How to Sell a Bull Put Credit Spread on GLD ETF

| Options Trading | 11 seen

The bull put credit spread is a popular options trading strategy that allows traders to profit from neutral to bullish price movements. This strategy involves selling a put option while simultaneously buying a put option at a lower strike price. 

The GLD ETF, which tracks the price of gold, is a common asset for this strategy due to its liquidity and predictable movements. 

Here’s a step-by-step guide on how to sell a bull put credit spread on GLD ETF.

Bull Put Credit Spread: 

This involves selling a put option at a higher strike price and buying another put option at a lower strike price within the same expiration date.

Objective: To collect a net premium, betting that the price of GLD will stay above the higher strike price until expiration.

Ensure you have an options trading account with a brokerage that supports multi-leg options strategies. Examples include TD Ameritrade, E*TRADE, and Interactive Brokers.

Analyze the GLD ETF:

Conduct technical analysis to determine the price support levels and overall market sentiment towards gold.
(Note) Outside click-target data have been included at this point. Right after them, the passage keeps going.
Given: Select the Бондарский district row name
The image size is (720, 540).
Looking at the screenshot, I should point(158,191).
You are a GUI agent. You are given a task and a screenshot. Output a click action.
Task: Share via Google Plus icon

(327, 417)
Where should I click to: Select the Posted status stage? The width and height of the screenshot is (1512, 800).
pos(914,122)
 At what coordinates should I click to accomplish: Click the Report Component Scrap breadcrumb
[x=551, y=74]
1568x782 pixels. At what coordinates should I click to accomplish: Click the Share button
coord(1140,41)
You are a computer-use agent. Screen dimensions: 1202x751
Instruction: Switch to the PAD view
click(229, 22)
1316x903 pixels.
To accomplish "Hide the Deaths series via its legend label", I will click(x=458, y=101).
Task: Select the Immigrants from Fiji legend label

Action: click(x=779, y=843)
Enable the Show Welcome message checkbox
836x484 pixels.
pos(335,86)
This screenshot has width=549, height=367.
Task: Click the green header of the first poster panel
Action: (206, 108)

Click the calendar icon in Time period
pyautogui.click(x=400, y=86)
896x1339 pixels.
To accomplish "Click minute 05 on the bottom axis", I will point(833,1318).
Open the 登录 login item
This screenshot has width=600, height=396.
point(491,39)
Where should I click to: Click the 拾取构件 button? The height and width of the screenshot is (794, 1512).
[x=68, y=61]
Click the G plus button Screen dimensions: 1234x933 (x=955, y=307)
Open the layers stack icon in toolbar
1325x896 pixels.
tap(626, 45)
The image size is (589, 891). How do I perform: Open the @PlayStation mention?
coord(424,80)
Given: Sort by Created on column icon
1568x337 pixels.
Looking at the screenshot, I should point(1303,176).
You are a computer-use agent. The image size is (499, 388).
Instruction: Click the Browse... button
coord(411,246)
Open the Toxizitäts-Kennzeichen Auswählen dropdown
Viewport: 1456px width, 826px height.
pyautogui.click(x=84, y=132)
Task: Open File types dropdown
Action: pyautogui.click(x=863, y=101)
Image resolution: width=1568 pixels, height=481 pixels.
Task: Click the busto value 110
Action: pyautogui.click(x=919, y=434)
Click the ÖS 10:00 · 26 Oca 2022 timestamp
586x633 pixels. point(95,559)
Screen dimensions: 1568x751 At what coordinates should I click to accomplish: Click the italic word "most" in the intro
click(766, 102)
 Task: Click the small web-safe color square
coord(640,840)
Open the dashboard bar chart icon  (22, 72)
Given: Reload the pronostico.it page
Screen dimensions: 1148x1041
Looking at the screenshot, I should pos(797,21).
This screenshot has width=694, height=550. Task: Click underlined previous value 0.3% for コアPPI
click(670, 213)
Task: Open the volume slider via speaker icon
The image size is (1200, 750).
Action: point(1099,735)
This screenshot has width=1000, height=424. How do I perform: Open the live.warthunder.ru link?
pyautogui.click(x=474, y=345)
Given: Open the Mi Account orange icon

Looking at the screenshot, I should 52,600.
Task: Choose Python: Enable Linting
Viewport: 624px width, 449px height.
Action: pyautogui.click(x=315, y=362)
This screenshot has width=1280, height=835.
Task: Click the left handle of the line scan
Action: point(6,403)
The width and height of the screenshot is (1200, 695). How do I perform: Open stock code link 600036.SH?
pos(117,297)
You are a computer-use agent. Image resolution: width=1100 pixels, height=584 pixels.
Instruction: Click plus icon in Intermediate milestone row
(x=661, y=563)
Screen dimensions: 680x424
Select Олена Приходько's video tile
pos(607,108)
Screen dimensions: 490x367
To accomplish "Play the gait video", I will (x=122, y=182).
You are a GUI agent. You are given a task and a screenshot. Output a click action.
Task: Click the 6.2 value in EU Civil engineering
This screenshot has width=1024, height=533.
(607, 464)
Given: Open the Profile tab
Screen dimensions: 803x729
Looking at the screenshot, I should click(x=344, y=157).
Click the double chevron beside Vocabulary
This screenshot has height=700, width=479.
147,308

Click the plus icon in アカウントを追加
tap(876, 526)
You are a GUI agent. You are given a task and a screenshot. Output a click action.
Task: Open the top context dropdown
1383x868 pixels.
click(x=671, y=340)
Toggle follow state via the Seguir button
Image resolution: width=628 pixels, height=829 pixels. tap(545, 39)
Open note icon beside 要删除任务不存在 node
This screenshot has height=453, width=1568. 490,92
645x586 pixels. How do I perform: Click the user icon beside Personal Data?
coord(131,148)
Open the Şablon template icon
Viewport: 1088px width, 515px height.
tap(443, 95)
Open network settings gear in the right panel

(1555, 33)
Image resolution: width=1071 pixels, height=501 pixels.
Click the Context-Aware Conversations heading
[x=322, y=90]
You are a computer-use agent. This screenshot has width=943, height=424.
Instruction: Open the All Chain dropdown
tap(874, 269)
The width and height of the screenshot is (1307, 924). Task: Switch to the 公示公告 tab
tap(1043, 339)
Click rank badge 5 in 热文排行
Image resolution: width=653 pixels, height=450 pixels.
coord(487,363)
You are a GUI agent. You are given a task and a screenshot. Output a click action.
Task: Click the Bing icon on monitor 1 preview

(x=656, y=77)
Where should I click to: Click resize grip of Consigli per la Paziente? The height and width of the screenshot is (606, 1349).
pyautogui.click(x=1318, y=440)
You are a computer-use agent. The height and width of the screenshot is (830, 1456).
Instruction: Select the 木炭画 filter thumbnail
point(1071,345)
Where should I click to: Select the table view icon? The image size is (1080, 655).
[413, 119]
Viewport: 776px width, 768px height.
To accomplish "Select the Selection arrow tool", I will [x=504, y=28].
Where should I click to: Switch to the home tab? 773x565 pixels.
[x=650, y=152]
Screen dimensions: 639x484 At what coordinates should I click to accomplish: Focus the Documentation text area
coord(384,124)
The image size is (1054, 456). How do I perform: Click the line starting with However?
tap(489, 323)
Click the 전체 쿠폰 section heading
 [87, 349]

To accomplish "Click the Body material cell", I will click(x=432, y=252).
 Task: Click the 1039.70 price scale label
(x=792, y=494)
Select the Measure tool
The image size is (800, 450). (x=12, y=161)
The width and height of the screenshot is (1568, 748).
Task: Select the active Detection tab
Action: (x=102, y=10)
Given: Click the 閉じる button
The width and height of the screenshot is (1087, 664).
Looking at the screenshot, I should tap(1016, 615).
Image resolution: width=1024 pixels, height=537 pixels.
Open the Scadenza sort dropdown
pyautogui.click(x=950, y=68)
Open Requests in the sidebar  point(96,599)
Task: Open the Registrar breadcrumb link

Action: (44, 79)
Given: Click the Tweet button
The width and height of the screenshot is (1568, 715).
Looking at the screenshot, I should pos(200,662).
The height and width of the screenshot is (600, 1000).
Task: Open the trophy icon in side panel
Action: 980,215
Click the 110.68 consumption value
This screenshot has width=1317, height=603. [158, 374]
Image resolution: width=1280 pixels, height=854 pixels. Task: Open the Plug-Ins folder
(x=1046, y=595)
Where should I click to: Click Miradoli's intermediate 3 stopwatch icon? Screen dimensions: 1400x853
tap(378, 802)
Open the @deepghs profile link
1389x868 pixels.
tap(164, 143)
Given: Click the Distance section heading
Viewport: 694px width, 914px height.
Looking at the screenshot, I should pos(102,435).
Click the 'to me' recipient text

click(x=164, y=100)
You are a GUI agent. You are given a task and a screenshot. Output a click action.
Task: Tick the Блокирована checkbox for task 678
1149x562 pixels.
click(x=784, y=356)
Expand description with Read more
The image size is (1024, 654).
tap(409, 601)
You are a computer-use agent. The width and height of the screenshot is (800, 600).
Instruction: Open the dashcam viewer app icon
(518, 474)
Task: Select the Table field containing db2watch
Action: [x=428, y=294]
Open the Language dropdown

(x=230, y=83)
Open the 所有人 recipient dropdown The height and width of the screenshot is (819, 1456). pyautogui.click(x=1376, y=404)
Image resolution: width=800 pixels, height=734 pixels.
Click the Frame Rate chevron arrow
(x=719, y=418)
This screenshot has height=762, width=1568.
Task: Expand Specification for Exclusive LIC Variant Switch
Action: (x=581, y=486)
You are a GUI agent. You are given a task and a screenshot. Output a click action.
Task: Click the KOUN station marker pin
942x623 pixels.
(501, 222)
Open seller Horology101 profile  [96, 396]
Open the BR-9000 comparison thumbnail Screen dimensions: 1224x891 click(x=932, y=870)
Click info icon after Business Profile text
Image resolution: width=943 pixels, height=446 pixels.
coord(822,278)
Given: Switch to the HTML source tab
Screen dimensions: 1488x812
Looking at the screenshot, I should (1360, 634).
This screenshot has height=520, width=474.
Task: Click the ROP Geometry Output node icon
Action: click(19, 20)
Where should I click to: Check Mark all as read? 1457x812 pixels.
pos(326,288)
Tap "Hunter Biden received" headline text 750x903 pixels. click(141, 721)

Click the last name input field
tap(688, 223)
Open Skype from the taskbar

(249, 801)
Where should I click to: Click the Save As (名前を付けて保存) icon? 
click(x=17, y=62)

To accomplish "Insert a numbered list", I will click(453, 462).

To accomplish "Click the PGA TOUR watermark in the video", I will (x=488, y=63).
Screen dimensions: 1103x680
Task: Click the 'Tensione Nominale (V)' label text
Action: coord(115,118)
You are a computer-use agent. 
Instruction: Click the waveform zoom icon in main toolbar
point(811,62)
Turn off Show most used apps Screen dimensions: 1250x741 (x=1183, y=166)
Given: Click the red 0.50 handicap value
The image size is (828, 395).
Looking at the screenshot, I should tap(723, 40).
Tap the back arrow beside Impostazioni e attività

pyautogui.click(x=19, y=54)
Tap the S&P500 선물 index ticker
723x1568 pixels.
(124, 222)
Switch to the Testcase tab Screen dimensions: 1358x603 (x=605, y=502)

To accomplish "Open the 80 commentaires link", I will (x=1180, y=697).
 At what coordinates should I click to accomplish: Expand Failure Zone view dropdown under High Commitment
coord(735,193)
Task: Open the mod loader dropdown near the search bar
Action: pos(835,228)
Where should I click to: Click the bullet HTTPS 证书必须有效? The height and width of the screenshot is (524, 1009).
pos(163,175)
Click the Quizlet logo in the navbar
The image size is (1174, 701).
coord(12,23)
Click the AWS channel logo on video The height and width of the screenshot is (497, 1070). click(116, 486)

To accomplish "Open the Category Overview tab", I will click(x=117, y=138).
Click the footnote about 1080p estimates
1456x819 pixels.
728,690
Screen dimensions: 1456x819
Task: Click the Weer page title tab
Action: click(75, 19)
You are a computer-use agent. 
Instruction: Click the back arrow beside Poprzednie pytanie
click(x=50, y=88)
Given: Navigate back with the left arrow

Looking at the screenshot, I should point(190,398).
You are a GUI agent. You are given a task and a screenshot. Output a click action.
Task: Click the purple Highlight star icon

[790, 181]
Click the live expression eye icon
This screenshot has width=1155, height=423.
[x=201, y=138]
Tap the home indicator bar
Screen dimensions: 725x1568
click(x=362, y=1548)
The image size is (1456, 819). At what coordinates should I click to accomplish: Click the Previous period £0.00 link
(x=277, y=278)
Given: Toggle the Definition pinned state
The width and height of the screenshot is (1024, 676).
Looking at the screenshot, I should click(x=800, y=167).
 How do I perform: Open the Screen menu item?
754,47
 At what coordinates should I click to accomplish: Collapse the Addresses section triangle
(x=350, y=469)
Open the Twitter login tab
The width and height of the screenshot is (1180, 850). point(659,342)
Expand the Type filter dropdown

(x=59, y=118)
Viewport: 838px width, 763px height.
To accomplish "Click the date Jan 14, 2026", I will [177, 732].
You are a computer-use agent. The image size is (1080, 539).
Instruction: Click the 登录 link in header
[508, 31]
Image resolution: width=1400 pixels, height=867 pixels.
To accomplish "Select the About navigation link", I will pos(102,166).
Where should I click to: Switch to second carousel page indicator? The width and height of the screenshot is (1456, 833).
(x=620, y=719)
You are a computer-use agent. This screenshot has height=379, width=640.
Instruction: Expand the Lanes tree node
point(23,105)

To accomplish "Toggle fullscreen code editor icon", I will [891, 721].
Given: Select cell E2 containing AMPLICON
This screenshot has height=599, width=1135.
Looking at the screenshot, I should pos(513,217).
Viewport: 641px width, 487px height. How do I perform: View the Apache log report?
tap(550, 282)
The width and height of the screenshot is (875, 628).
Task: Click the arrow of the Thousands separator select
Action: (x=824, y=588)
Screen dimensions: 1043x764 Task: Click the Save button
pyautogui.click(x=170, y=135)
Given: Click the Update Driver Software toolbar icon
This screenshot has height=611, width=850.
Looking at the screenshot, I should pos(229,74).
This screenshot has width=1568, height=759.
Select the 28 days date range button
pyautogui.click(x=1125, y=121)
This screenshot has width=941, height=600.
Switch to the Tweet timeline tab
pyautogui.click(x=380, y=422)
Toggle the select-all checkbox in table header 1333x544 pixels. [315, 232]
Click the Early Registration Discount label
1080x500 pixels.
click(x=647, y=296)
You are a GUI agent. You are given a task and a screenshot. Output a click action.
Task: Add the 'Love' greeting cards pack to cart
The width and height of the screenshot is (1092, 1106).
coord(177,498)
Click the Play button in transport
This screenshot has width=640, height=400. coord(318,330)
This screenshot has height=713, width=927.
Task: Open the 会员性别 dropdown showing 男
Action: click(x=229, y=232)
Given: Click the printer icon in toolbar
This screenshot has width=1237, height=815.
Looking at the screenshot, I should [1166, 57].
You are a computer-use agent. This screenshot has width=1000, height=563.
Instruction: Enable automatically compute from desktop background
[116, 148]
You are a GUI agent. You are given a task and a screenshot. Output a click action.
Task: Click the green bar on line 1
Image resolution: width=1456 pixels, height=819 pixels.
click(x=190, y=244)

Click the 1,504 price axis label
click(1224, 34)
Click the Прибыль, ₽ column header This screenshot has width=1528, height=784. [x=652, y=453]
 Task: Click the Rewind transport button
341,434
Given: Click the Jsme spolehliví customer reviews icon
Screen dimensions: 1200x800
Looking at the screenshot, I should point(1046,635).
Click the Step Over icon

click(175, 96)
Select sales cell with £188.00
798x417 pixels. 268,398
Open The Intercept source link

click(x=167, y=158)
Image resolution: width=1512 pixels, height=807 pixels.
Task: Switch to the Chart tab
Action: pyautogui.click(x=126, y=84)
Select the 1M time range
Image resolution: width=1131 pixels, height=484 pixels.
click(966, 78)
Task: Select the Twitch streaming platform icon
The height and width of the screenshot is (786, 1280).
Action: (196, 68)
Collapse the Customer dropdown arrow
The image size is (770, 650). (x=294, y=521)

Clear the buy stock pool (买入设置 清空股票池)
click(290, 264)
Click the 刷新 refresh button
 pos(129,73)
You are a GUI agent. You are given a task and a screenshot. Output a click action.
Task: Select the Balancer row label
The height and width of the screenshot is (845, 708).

Utilize tools like moving averages, RSI, and MACD to identify bullish trends.

Select Expiration Date:

  • Shorter expiration dates (e.g., 30 days) allow for quicker premium collection but require more frequent trading.
  • Longer expiration dates reduce trading frequency but involve greater exposure to market movements.

Choose Strike Prices:

  • Sell Put Option: Choose a strike price just below the current price of GLD where you believe the ETF will stay above until expiration.
  • Buy Put Option: Choose a lower strike price to limit potential losses.

Calculate Potential Profit and Loss:

  • Maximum Profit: The net premium received from selling the put option minus the cost of buying the put option.
  • Maximum Loss: The difference between the strike prices minus the net premium received.

Place the Trade:

  • Sell the Higher Strike Put: Enter the details for selling the put option.
  • Buy the Lower Strike Put: Enter the details for buying the put option.
  • Ensure you select the same expiration date for both options.

Monitor the Trade:

  • Regularly check the performance of the GLD ETF and the spread.
  • Be prepared to close the trade if GLD approaches the higher strike price to mitigate losses.

Close the Trade:

  • If GLD remains above the higher strike price until expiration, both options expire worthless, and you keep the net premium.
  • If GLD falls below the higher strike price, consider closing the spread early to avoid maximum loss.

Example

On May 29, 2024 while GLD was trading at $217, I sold following bull put credit spread with expiry on June 07, 2024 (9 days)

  • Sell Put Option: $210 strike price, collecting $0.24 premium.
  • Buy Put Option: $200 strike price, paying $0.04 premium.

What happens next?

On the expiry date, May 29, 2024, GLD is trading above $210 per share -  options expire worthlessly and I keep premium - if GLD trades under $210 on the expiry date, I risk getting assigned 100 shares and will have to buy them paying $21,000

But as I already have collected a premium of $0.2 per share, since May 29, 2024 my break-even price for this trade is $210-$0.2= $209.80

In case of an assignment, I will turn this trade into a wheel strategy and will start selling covered calls

Anyhow, if troubled with the strike price near the expiry, I will try to roll it forward and down, preferably for credit, before actually taking the stock assignment

Selling a bull put credit spread on the GLD ETF is an effective strategy for profiting from a stable or bullish outlook on gold prices. By carefully selecting the strike prices and monitoring the trade, you can maximize profits and manage risks. Always conduct thorough research and consider market conditions before implementing this options strategy.